What this task involves.
From the timeline of 2012–2013 events below, write out word for word the part that opens with the words containing "September 11, 2012, Islamic" and closes with "Information Management Officer.".
— Begin Passage shown —
Starting on 27 July, government forces and rebels began fighting a battle to capture Syria's largest city, Aleppo. The UN reports that over 200,000 Syrian refugees have now fled the country, ever since the fighting began.

September
In late September, the Free Syrian Army moved its command headquarters from southern Turkey into rebel-controlled areas of northern Syria.

September 11, 2012, Islamic militants attacked the American diplomatic mission at Benghazi, in Libya, killing U.S. Ambassador J. Christopher Stevens and Sean Smith, U.S. Foreign Service Information Management Officer.

October
On 9 October, the Free Syrian Army seized control of Maarat al-Numan, a strategic town in Idlib Governorate on the highway linking Damascus with Aleppo. By 18 October, the FSA had captured the suburb of Douma, the biggest suburb of Damascus.

On 10 October, Abdullah dissolves the parliament for new early elections, and appoints Abdullah Ensour as the new Prime Minister.

On 19 October, Wissam al-Hassan, a brigadier general of the Lebanese Internal Security Forces (ISF), died along with several others in the 2012 Beirut bombing.

November
On 22 November 2012 Egyptian protests started, with hundreds of thousands of protesters demonstrating against Egyptian president Mohammed Morsi, after he granted himself unlimited powers to “protect” the nation, and the power to legislate without judicial oversight or review of his acts.

2013

January
On 25 January, protests against Mohamed Morsi developed all over Egypt on the second anniversary of the 2011 revolution, including in Tahrir Square, where thousands of protesters gathered. At least 6 civilians and 1 police officer were shot dead in the Egyptian city of Suez, while 456 others were injured nationwide.

February
In early February, Syrian rebels began an offensive on Damascus. On 12 February 2013, the United Nations stated that the death toll of the Syrian civil war had exceeded 70,000.

March
On March 6, Syrian rebels captured Ar-Raqqah, the first major city to be under rebel control in the Syrian civil war. Meanwhile, the Syrian National Coalition was granted Syria's membership in the Arab League.
— End Passage shown —
— Begin Extracted entries —
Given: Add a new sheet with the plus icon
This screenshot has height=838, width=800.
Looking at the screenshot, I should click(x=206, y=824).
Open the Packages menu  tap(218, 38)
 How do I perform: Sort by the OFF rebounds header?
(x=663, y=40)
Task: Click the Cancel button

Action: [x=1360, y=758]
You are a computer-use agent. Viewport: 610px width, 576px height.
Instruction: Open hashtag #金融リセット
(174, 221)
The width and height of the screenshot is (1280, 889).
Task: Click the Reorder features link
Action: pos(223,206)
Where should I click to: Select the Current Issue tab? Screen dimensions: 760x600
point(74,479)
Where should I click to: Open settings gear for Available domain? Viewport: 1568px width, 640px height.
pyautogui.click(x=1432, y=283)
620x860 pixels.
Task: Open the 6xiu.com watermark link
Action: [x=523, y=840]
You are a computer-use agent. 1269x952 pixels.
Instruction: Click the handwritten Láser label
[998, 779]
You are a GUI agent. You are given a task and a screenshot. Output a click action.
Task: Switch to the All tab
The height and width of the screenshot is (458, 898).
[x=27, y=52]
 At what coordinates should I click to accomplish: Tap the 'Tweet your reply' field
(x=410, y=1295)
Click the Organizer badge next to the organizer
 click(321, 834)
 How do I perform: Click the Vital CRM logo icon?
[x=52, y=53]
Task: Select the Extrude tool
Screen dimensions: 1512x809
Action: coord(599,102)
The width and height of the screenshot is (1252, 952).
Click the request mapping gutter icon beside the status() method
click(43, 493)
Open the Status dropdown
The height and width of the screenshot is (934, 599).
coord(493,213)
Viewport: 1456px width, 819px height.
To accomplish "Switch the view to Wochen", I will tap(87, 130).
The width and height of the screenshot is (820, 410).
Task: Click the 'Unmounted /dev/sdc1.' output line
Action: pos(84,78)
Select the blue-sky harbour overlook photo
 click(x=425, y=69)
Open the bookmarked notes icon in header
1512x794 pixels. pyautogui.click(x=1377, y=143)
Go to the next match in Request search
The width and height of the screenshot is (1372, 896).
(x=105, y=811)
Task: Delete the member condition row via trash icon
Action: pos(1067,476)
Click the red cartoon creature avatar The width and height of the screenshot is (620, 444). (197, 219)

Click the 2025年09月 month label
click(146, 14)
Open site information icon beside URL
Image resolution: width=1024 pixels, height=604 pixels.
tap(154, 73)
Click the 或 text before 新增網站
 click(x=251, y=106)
— End Extracted entries —
Solution.
September 11, 2012, Islamic militants attacked the American diplomatic mission at Benghazi, in Libya, killing U.S. Ambassador J. Christopher Stevens and Sean Smith, U.S. Foreign Service Information Management Officer.